• **Listed entries**:
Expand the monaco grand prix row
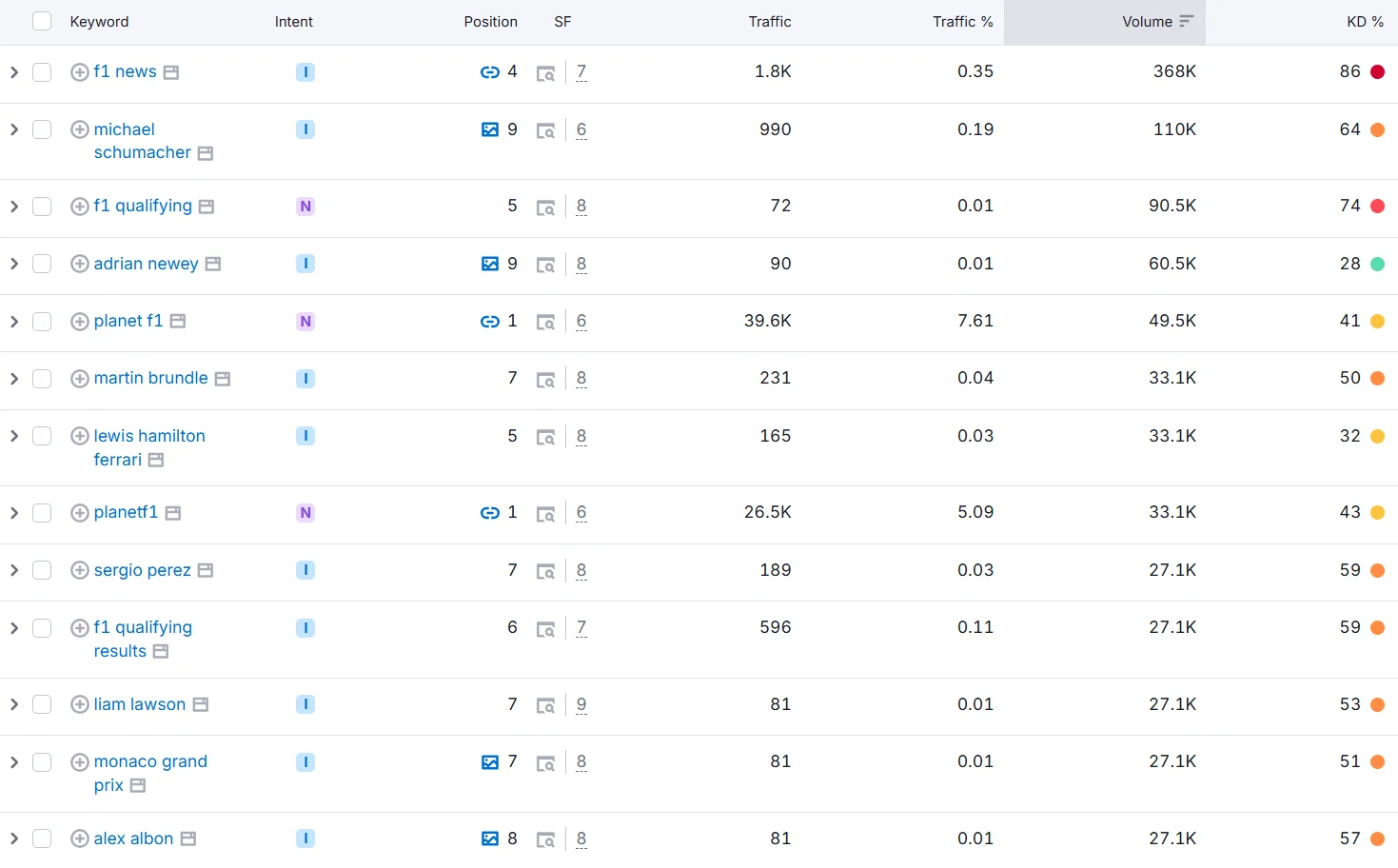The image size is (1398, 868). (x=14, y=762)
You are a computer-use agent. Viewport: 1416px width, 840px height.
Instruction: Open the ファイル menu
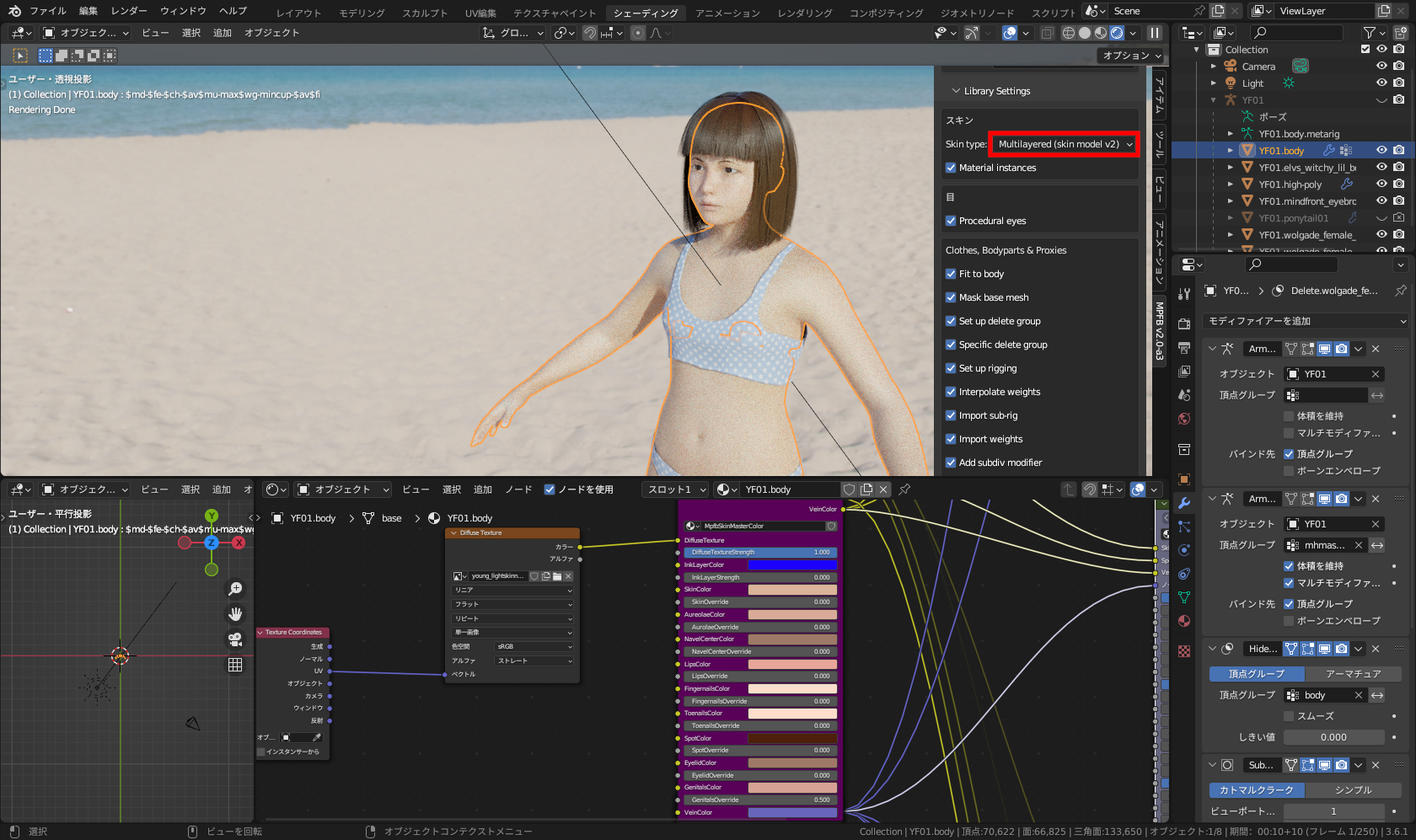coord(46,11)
--
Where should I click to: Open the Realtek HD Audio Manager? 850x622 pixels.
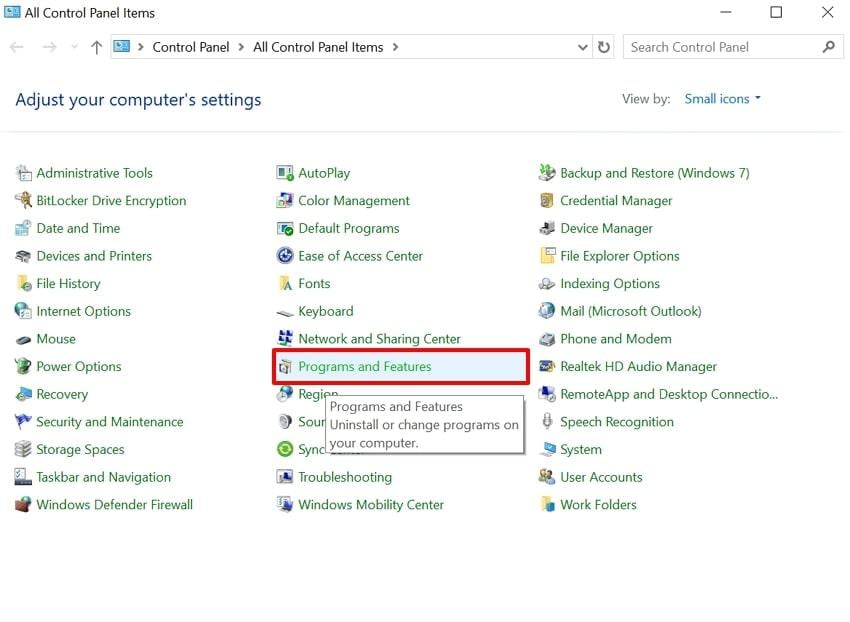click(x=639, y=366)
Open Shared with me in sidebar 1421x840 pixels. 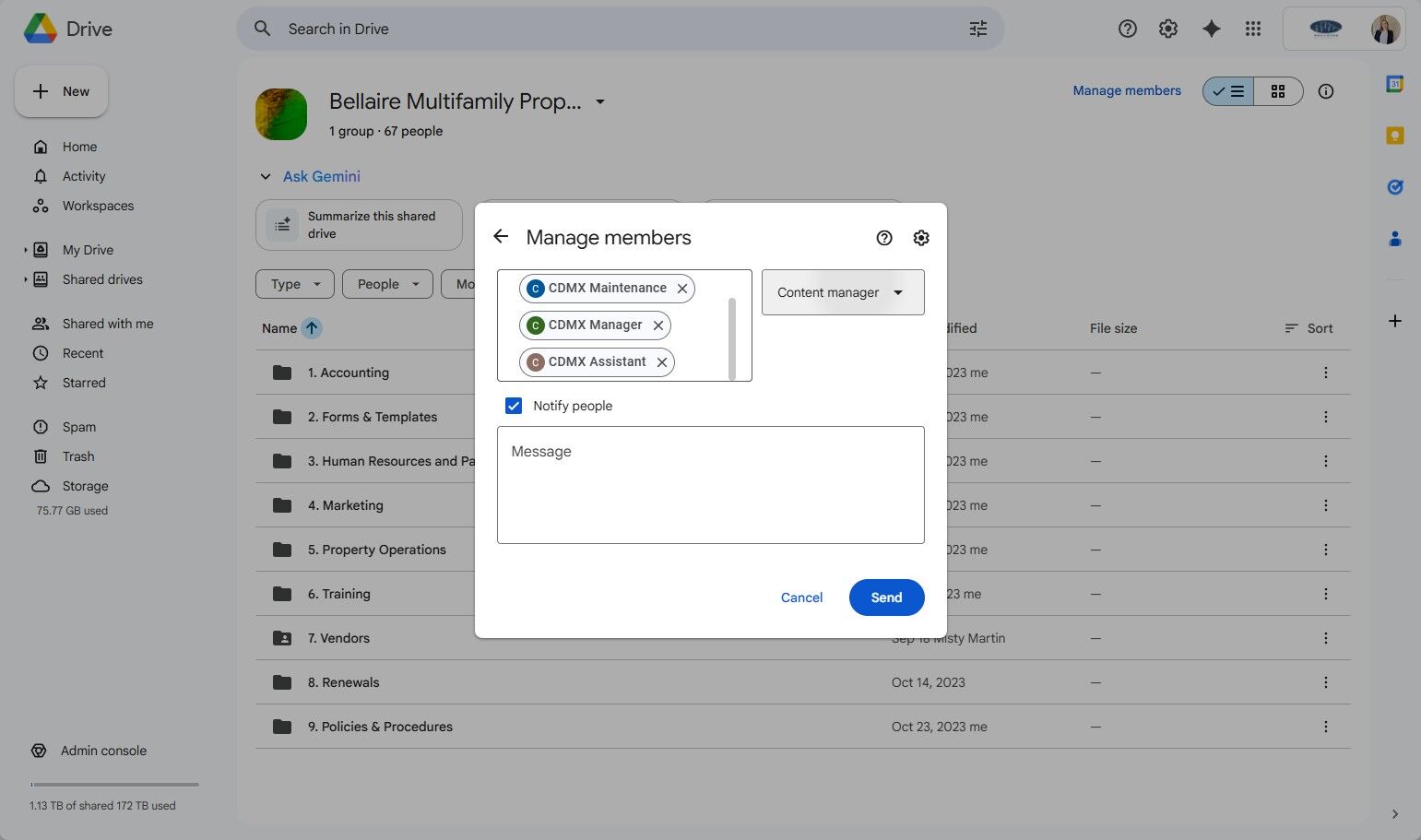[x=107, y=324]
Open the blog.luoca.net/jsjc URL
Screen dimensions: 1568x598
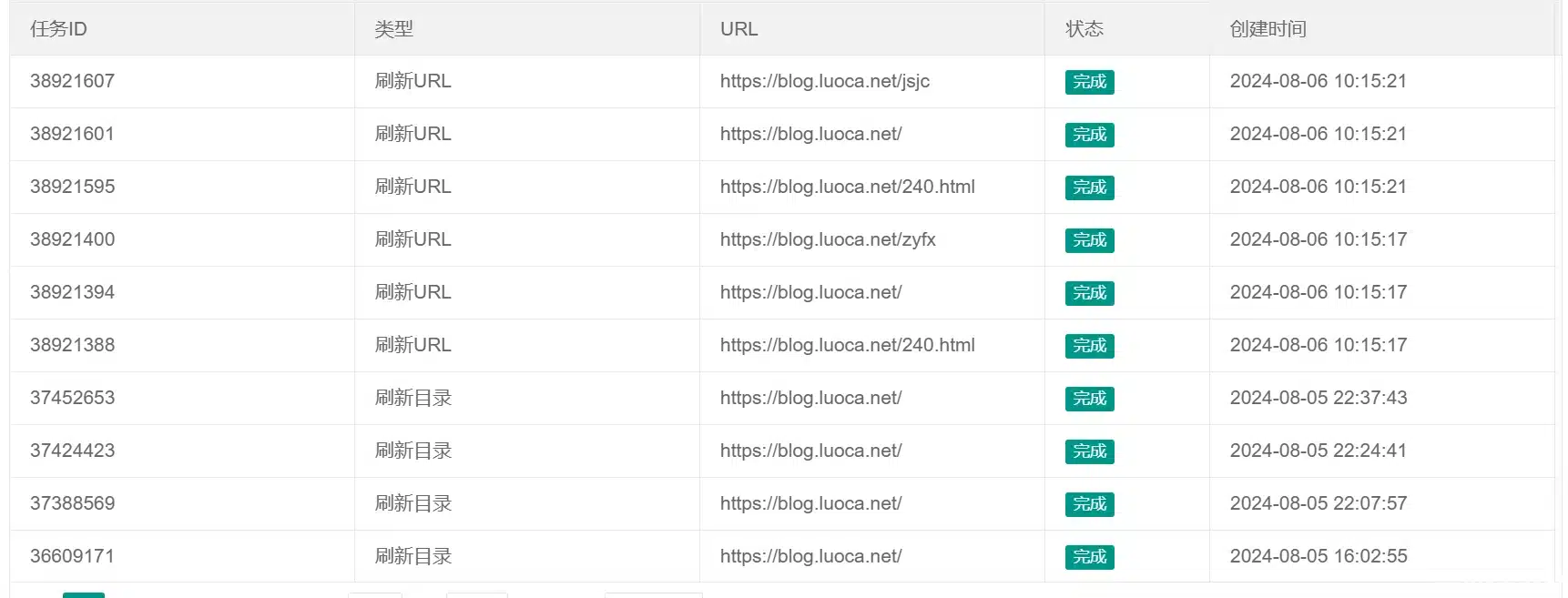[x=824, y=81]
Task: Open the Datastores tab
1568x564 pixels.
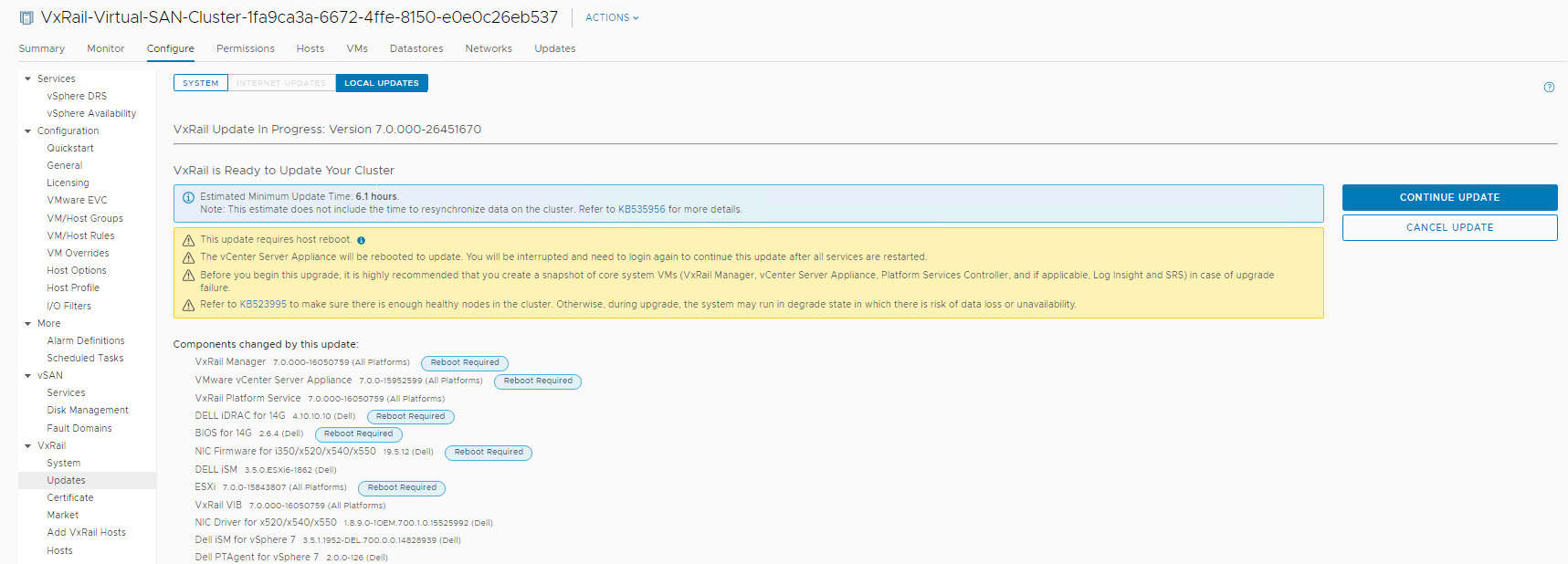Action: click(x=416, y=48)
* * *
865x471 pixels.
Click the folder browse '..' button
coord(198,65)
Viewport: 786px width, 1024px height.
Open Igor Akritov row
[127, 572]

• **To do**:
Copy out the items again word for word, starting with the line that contains "Expand the monaco grand prix row" and going on through the line that contains "coord(46,11)", both of those lines included. Leave the pictures out of your copy.

• **Solution for this problem**:
Expand the monaco grand prix row
The image size is (1398, 868). (x=14, y=762)
You are a computer-use agent. Viewport: 1416px width, 840px height.
Instruction: Open the ファイル menu
coord(46,11)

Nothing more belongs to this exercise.